'Rent-a-spy' firm TigerSwan used Standing Rock intel to infiltrate other activist groups
Standing Rock Sioux Tribe Chairman Dave Archambault II on Dakota Access Pipeline (Youtube)

TigerSwan -- a private surveillance and intelligence gathering firm with roots in the military conflicts in the Middle East -- continued to track and spy on activists from the Standing Rock Anti-Dakota Access Pipeline (DAPL) protests well after they returned home and went about their normal lives.

The Intercept reported Wednesday that a number of leaked documents from TigerSwan show that the company compared the protesters who gathered at Standing Rock Reservation to the "jihadist post-insurgency" movement that formed after the Soviet occupation of Afghanistan and gave rise to the Taliban and Osama bin Laden.

Surveillance targets included the Answer Coalition in Chicago, anti-Trump protest movements and climate change activists. TigerSwan expanded its spying net to include locations in Arkansas, Florida, Iowa and New York.

“They’re trying to make connections where they aren’t. It’s almost like they’re trying to cast conspiracy theories across the entire progressive movement because they’re sympathetic to the NoDAPL movement,” said Answer's John Beacham to the Intercept.

A leaked document calls the dispersing Standing Rock protesters an "anti-DAPL diaspora" and makes the case for tracking individual activists, embedding spies within protest groups and developing sources within progressive groups to enable monitoring and reporting of their plans and movements.
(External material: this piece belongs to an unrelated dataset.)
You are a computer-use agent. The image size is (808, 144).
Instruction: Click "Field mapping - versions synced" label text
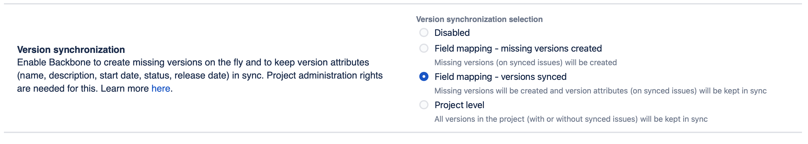pos(500,77)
A document from February details TigerSwan's plan to infiltrate the community organizing group Lifted Voices: “This would be a good opportunity for us to get someone inside, become known and gather the most current direct action [tactics, techniques, and procedures]. While Lifted Voices is not a #NoDAPL organization, Kelly Hayes has influenced organizing protest events and has spoken at the last two events in Chicago.”

Hayes told the Intercept that the group was not surprised that their might be a "rent-a-spy" in their midst and was prepared for that eventuality.

The documents also detail the vast array of spying techniques aimed at protesters during the Standing Rock protests including radio spying, infrared heat tracking, drone flyovers, distance microphones and other military spying techniques.

TigerSwan worked hand-in-hand with local law enforcement, state authorities and the National Guard against the protesters. The group also met with Republican Sen. Jodi Ernst's husband, but Ernst declined to comment about the connection.

Throughout the leaked documents, it is apparent that TigerSwan is playing up threats of violence and creating a narrative that the peaceful protesters are in fact embryonic anti-U.S. jihadi.

"The archetype of a jihadist post-insurgency is the aftermath of the anti-Soviet Afghanistan jihad," one report said. "While many insurgents went back to their pre-war lives, many, especially the external supporters (foreign fighters), went back out into the world looking to start or join new jihadist insurgencies. Most famously this 'bleedout' resulted in Osama bin Laden and the rise of Al Qaeda, but the jihadist veterans of Afghanistan also ended up fighting in Bosnia, Chechnya, North Africa, and Indonesia, among other places."